The answer required is how many lines of the following entries contain the word "China", with no other words.
____________
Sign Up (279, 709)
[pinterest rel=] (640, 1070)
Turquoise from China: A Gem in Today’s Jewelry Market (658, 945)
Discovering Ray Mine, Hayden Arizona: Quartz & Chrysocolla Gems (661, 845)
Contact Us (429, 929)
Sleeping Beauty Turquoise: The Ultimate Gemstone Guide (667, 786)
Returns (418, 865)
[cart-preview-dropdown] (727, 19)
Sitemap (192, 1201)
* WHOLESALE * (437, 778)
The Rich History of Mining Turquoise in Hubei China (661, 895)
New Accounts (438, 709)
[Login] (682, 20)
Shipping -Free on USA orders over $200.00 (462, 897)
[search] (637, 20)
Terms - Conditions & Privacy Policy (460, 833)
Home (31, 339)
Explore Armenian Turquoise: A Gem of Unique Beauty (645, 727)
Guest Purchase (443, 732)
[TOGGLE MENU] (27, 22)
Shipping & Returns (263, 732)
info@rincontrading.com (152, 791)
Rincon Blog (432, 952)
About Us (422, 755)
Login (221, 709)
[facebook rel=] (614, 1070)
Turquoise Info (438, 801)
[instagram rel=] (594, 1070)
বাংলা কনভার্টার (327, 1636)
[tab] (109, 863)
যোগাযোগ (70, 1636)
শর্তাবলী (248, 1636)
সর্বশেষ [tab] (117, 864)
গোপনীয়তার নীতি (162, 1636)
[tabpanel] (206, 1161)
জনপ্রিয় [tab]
____________
#### EXERCISE RESULT
2